#### Records for the task:
○ ○ ○ ○

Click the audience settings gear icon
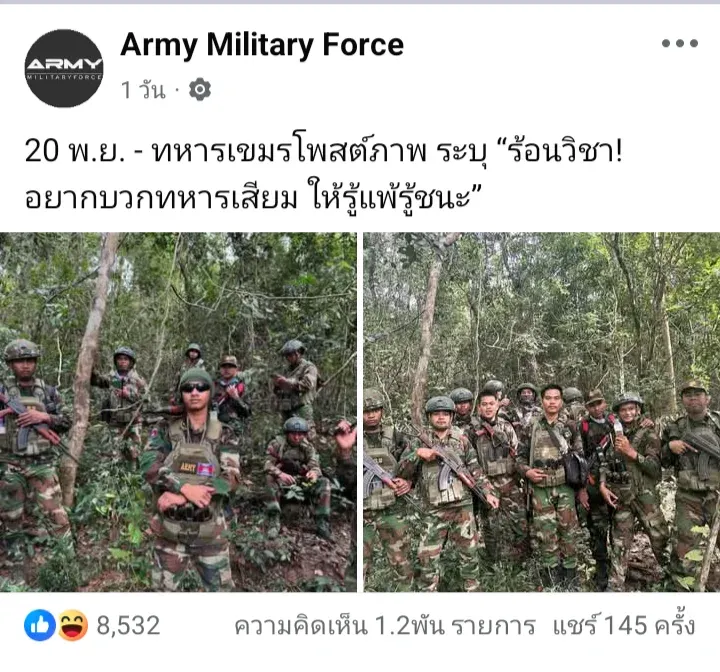[200, 89]
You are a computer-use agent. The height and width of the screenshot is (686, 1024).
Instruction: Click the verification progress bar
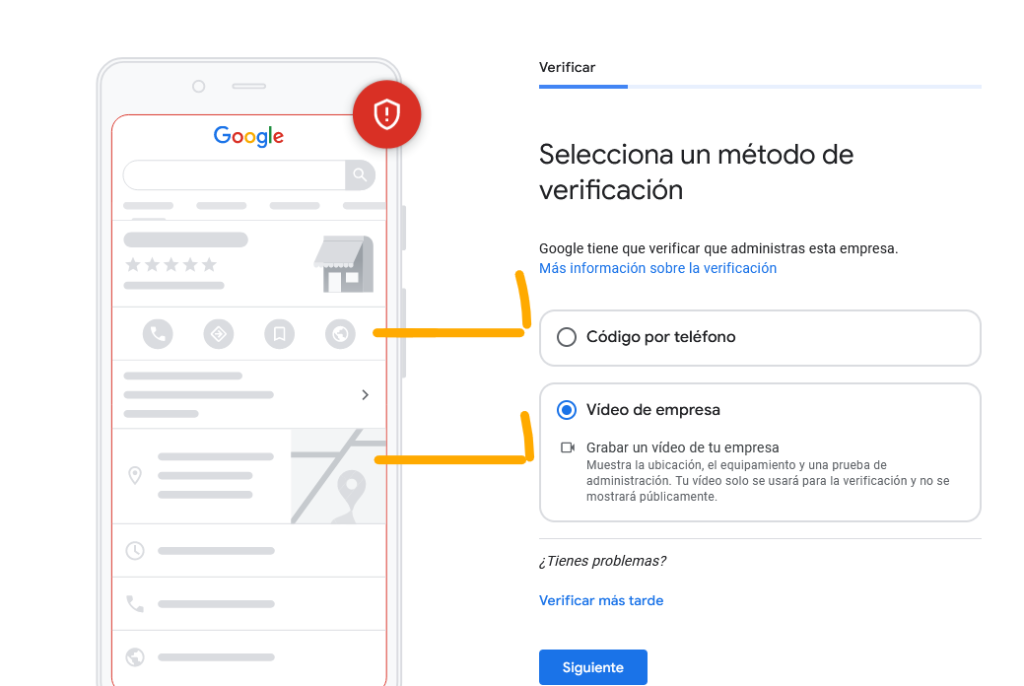759,87

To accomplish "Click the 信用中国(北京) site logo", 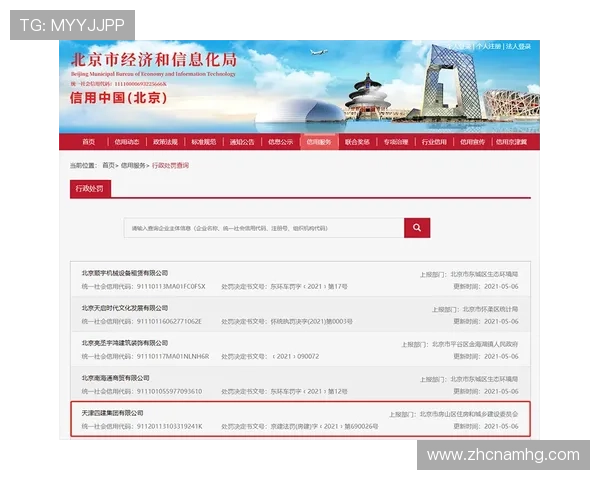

○ ○ ○ ○

#### Exercise objective:
Copy the records shown above in their entirety and exactly; images are to be left out.

#### Output for this task:
Click the audience settings gear icon
[200, 89]
You are a computer-use agent. The height and width of the screenshot is (686, 1024).
Instruction: Click the verification progress bar
759,87

To accomplish "Click the 信用中国(北京) site logo", 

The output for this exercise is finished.